I can honestly say this has NEVER happened to me in my entire driving career which has spanned . . . .achhum, a few decades. I was always taught to fill the tank when it gets to half a tank (thanks dad). But yesterday as I was tooling around town – I looked down and there it was. The dreaded Gas light only it wasn’t just giving me a hint that it was empty- it was ON EMPTY! How can that happen when i barely go anywhere right? If you look closely to the left of the gas light you can see that the car only has 1720 miles- and i got it in October of 2012-which actually for me is a lot of miles.
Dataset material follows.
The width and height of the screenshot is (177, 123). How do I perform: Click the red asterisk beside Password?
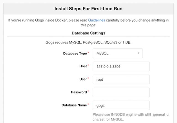pyautogui.click(x=88, y=92)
In years past (12 years about) had i seen this gas light come on- while it wouldn’t have caused a panic attack, it would have sent off the same chemical anxiety inside me and then I would have been fighting to keep a panic attack at bay. I would have been hearing in noise in my head yelling things like holy crap i can’t get to the gas station, i am going to be all alone stranded, who’s going to help me, i can’t do this, but not this time- this place. This time I looked at the empty light, and in my head i heard- oh shoot how did this happen, turn around and go get gas- just like a (dare i say) normal reaction. No chemical anxiety involved, just a normal response. And i have been seeing that happen more and more with normal glitches that we all face. For me, in the past 12 years of being wrapped in panic, normal blips in the road would cause severe anxiety and a heightened over-response. But I am slowly seeing that I am handling these issues with a more normal response and ability to cope.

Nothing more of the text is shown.